LESETEXT>
Das liebe Geld, die böse Gier

In «Money Monster» nimmt sich Jodie Foster mit klassischen Motiven des Geisel- und des Medienthrillers die Finanzbranche zur Brust. Die feine Klinge führt sie dabei nicht; George Clooney und Julia Roberts wetzen das aber aus.

 

von Sandro Danilo Spadini

Von einem tiefen Misstrauen in die Autoritäten und einer hohen Frustration über sie zeugt es, was Jodie Foster in «Money Monster», ihrer vierten und besten Regiearbeit, offenbart. Es ist jene Art von Desillusion, die Millionen Amerikaner gerade in die Arme von Donald Trump treibt. Leute wie Kyle Budwell (Jack O’Connell) vielleicht, die vom System verraten worden sind. Die darob alles verloren haben. All das wenige, was sie hatten. Im Fall von Kyle Budwell waren das 60'000 Dollar, die er geerbt und sodann in Aktien der auf Hochfrequenzhandel spezialisierten Firma Ibis investiert hat. Dazu geraten hatte ihm der TV-Star Lee Gates (perfekt: George Clooney), ein aalglatter Schlangenölverkäufer im Dienste der Hochfinanz, der die Ibis-Aktie als «sicher wie ein Sparkonto» angepriesen hatte. Dann aber verlor die Bude 800 Millionen Dollar wegen einer Anomalie im Algorithmus, wegen eines «Glitch». Und so wurde Kyle zu einem jener Amerikaner, die nur noch wütend sind. Doch anstatt sich Trump um den Hals zu werfen, macht er eine andere Dummheit und vertraut auf seine eigenen Cowboymethoden: Er stürmt das Fernsehstudio in Manhattan, in dem Lees «Money Monster» produziert wird. Vor laufender Kamera hält er dem quasseligen Moderator eine Waffe an den Kopf, schnallt ihm eine Sprengstoffweste um und verlangt nur eines: Klartext.

AUFGABEN>
a – Nenne alle realen Personen, die in der Filmkritik mit Vor- und Nachnamen vorkommen.
b – Fasse die Filmkritik in zwei Sätzen zusammen.
c – Tausche in der Filmkritik im Abschnitt von „Das liebe Geld, die“ bis „das aber aus.“ das Wort „Finanzbranche“ gegen „Bankenwelt“ aus und gib den Abschnitt so wieder.

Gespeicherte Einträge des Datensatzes
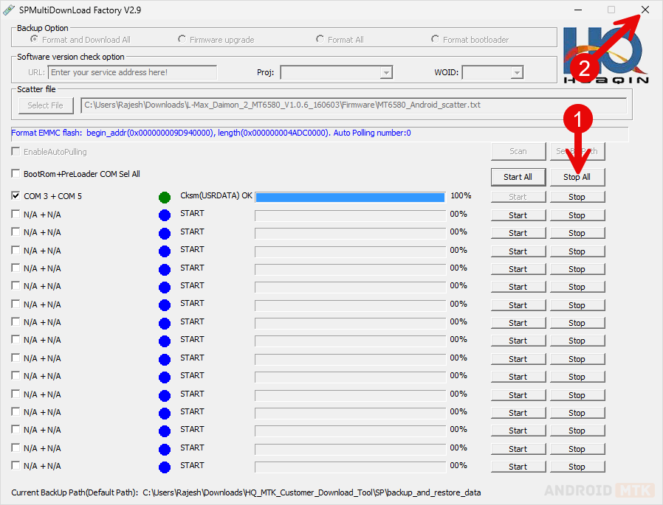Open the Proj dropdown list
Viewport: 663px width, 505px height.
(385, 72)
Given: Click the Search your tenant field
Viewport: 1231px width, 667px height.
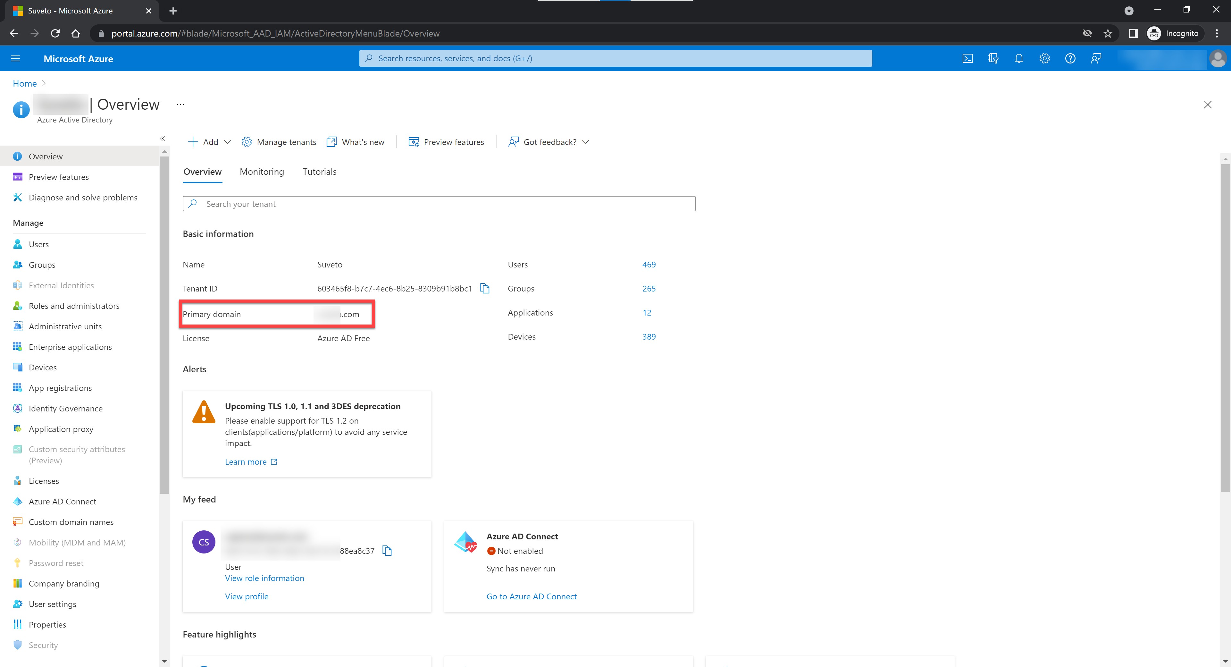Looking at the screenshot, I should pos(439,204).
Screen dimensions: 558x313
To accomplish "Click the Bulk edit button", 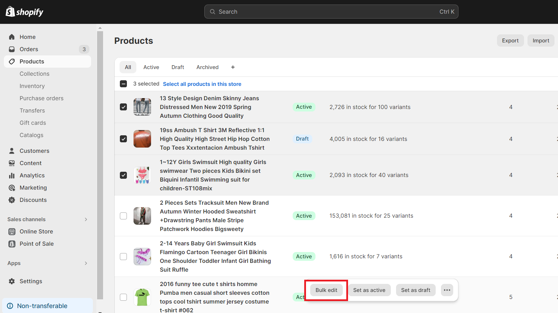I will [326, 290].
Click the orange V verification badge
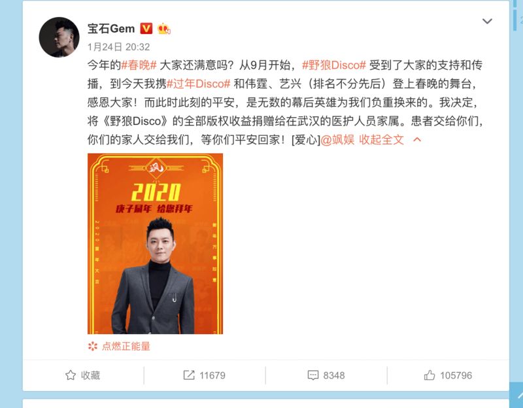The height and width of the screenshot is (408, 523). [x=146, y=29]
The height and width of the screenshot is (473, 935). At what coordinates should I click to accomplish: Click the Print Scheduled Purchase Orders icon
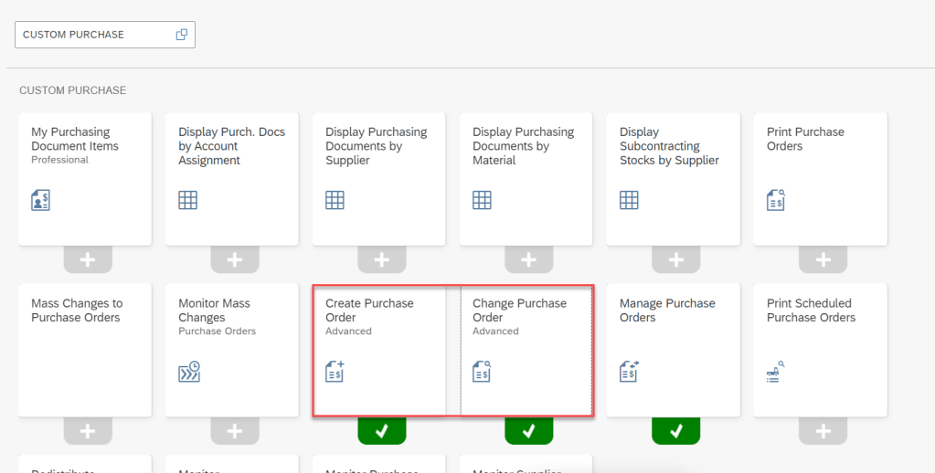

LÖSUNGEN>
a – Jodie Foster, George Clooney, Julia Roberts, Sandro Danilo Spadini, Donald Trump, Jack O’Connell

b – In «Money Monster», ihrer vierten und besten Regiearbeit, nimmt sich Jodie Foster mit Motiven des Geisel- und des Medienthrillers die Finanzbranche vor. Kyle Budwell verliert seine 60'000 Dollar, nachdem er auf Rat des TV-Stars Lee Gates in Ibis-Aktien investiert hat, stürmt daraufhin das Fernsehstudio, hält Lee vor laufender Kamera eine Waffe an den Kopf und verlangt Klartext.

c –
Das liebe Geld, die böse Gier

In «Money Monster» nimmt sich Jodie Foster mit klassischen Motiven des Geisel- und des Medienthrillers die Bankenwelt zur Brust. Die feine Klinge führt sie dabei nicht; George Clooney und Julia Roberts wetzen das aber aus.